Set $F := F (X, Y, Z) = (X^2 + 3Y − Z^2)^8$. Determine the coefficients with which the following terms appear in $F$.
- $X^4 Y^2 Z^2.$
- $X^{10} Y^2 Z^2$.
I would know how to find the coefficient if it was just $(X^2+Y-Z^2)^8$. It is the coefficient of the $y$ term that is making me stuck. Any suggestions please?
The way I think about it is this.

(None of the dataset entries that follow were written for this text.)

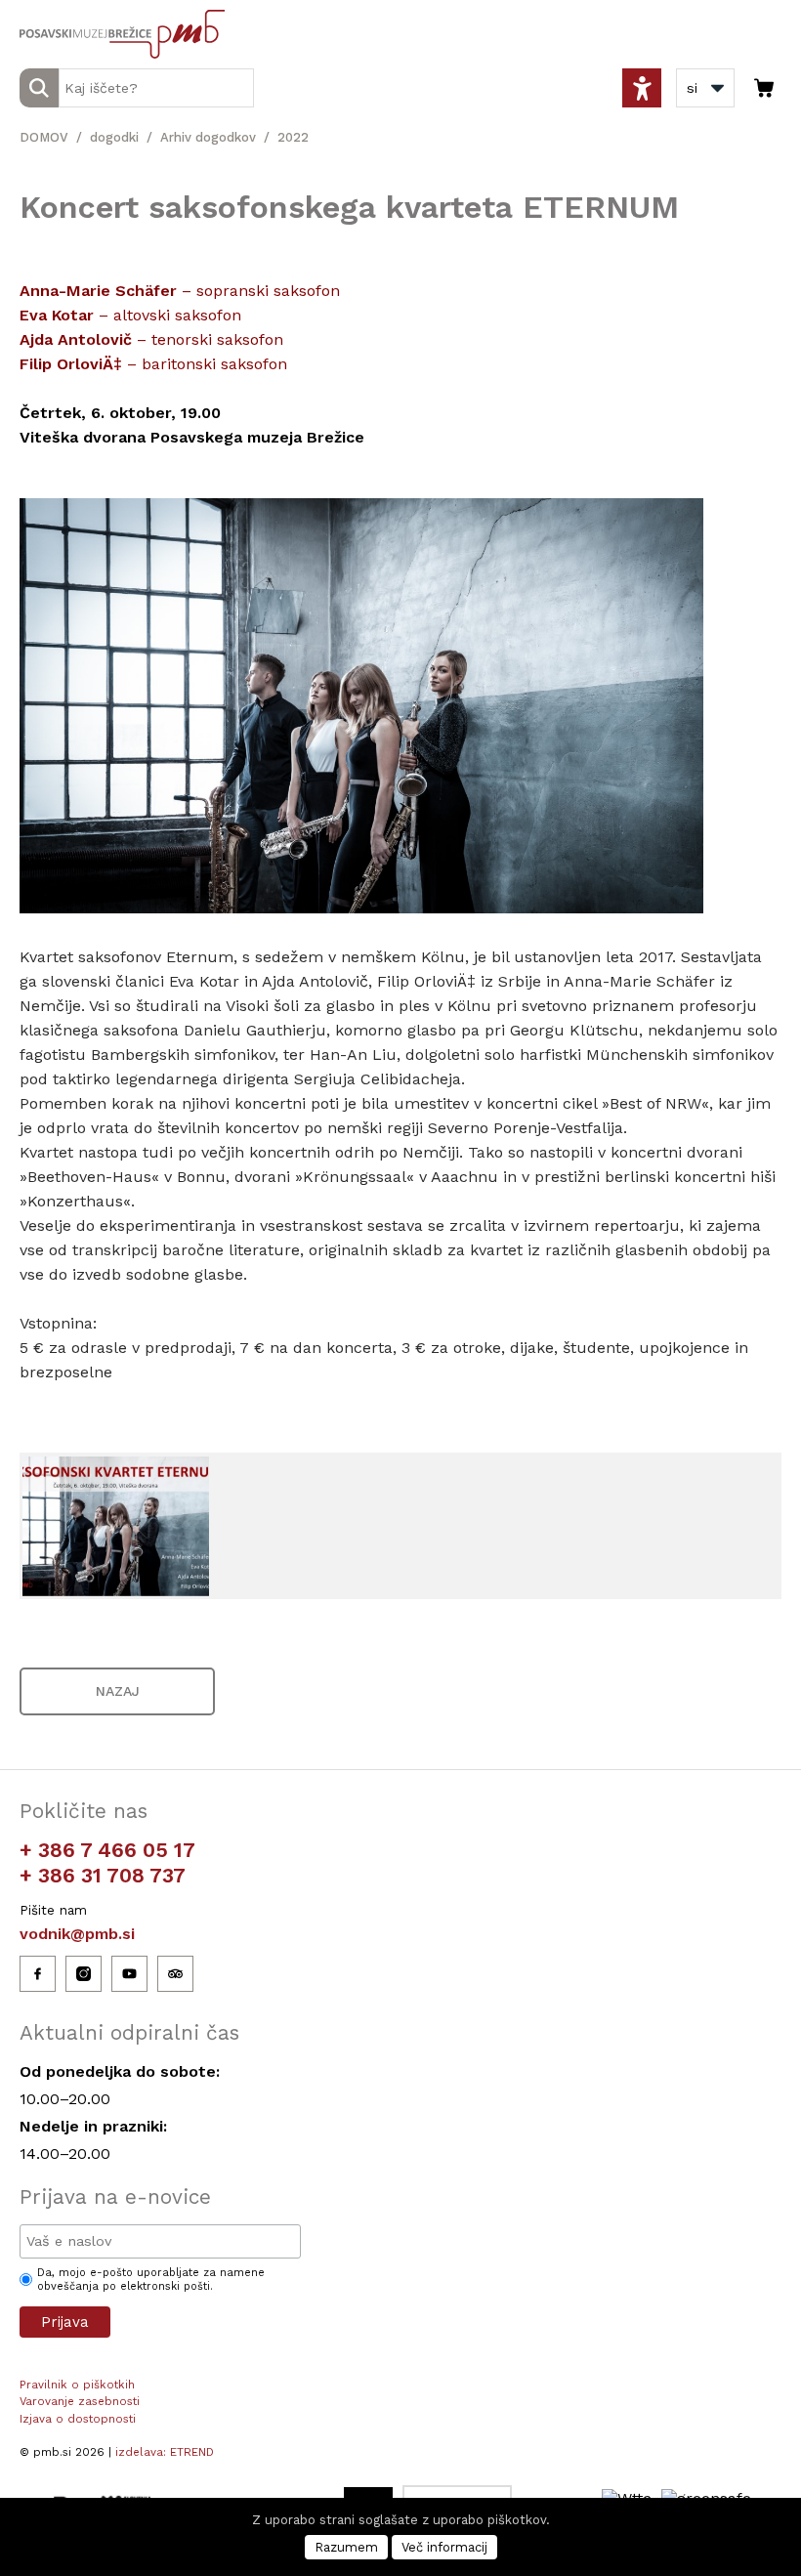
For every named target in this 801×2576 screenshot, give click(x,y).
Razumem (346, 2547)
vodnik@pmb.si (77, 1933)
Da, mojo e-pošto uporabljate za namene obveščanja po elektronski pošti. (151, 2279)
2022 (293, 137)
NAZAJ (118, 1691)
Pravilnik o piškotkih (77, 2384)
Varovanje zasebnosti (80, 2401)
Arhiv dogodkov (208, 137)
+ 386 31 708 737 (103, 1875)
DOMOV (44, 137)
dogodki (114, 137)
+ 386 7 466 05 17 (107, 1849)
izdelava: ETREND (164, 2452)
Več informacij (444, 2547)
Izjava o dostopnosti (78, 2419)
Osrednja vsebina (48, 11)
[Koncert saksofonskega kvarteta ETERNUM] (115, 1526)
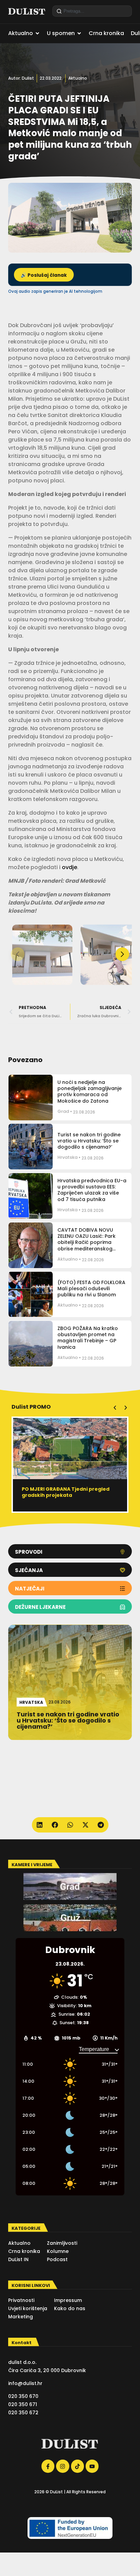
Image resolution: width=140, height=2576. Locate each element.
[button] (122, 954)
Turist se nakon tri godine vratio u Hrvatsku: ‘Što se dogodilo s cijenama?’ (89, 1140)
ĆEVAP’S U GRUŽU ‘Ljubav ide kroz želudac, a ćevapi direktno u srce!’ (66, 1492)
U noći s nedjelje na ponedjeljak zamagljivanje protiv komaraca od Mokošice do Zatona (89, 1091)
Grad (63, 1111)
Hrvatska (67, 1157)
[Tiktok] (77, 2466)
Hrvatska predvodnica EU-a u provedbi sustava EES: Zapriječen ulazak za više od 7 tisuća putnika (91, 1190)
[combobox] (92, 11)
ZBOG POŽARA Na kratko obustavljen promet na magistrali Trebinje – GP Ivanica (87, 1337)
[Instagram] (62, 2466)
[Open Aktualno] (37, 33)
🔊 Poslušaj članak (44, 275)
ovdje (69, 867)
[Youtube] (92, 2466)
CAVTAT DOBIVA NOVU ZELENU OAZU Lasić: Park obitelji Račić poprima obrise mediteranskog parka (86, 1242)
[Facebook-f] (47, 2466)
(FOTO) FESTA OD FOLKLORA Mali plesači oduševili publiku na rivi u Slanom (91, 1288)
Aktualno (77, 78)
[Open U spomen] (79, 33)
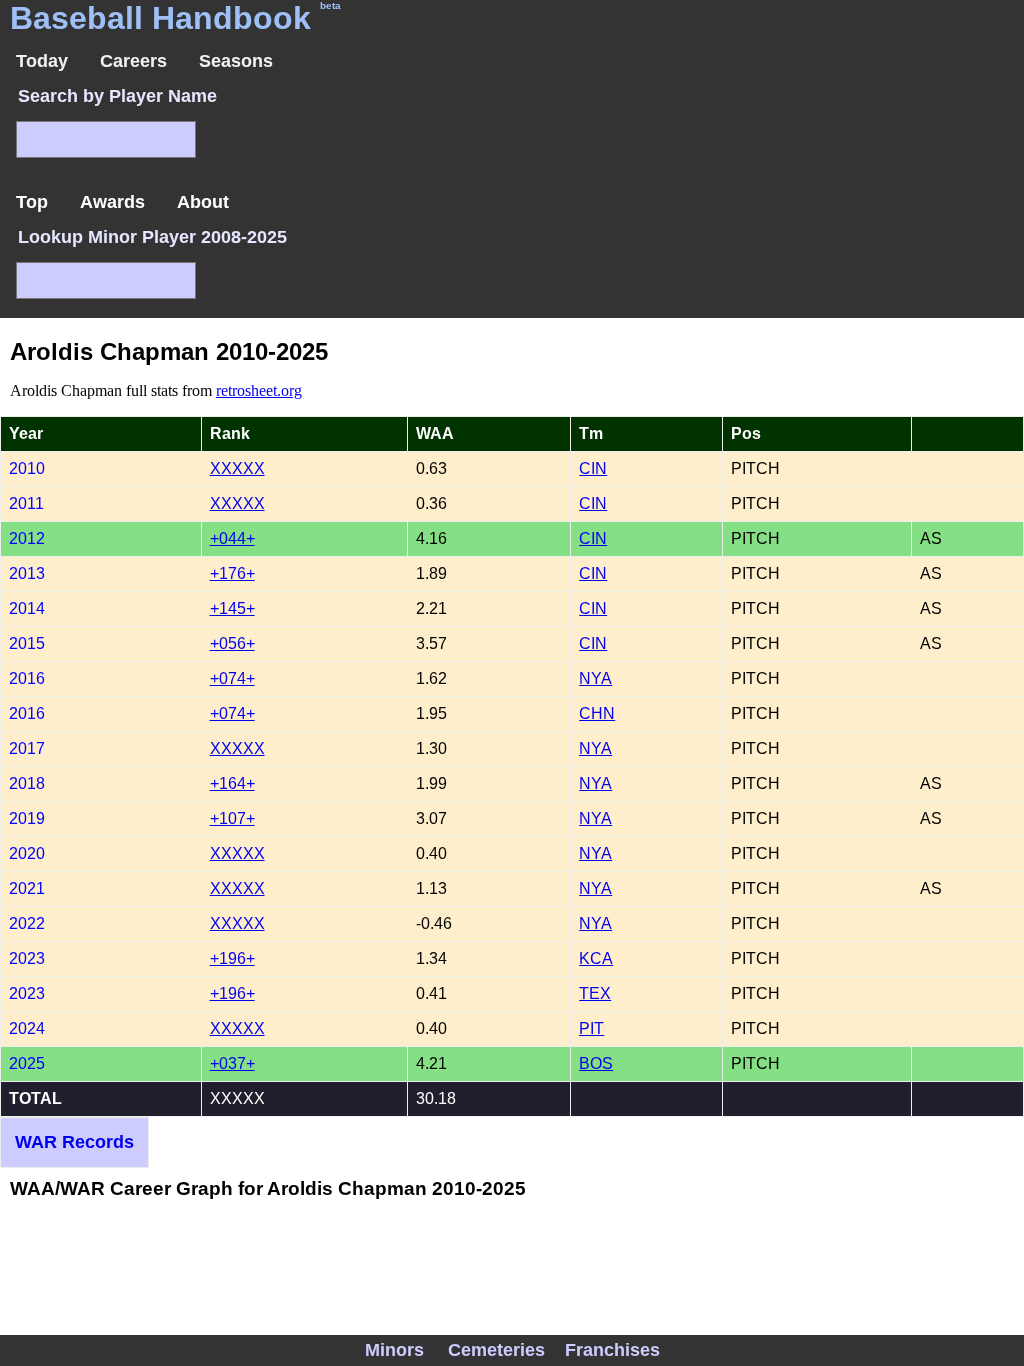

Instead of thinking about the coefficient of $Y$, think about the coefficient of $(3Y)$. Similarly think about the coefficient of $(-Z^2)$ instead of the coefficient of $Z$, and the coefficient of $(X^2)$ instead of the coefficient of $X$. So you write $$ (X^2 + 3Y - Z^2)^8 = ((X^2) + (3Y) + (-Z^2))^8 $$ Now for the first question, you need the coefficient of $$ X^4 Y^2 Z^2 $$ But what that really means is you need to find the term with $(X^2)^2 (3Y)^2 (-Z^2)^1$. But there is no such coefficient. Then for the next one, you need the coefficient of $$ X^{10} Y^2 Z^2 $$ But what this really means is you need to find the term with $(X^2)^5 (3Y)^2 (-Z^2)^1$. So first, find the coefficient of $a^5 b^2 c$ in $(a + b + c)^8$. Then just write $a = (X^2)$, $b = (3Y)$, and $c = (-Z^2)$, and find what the new coefficient is. Hint: the new coefficient will just be multiplied by some factors of 3 (from $b$) and -1 (from $c$).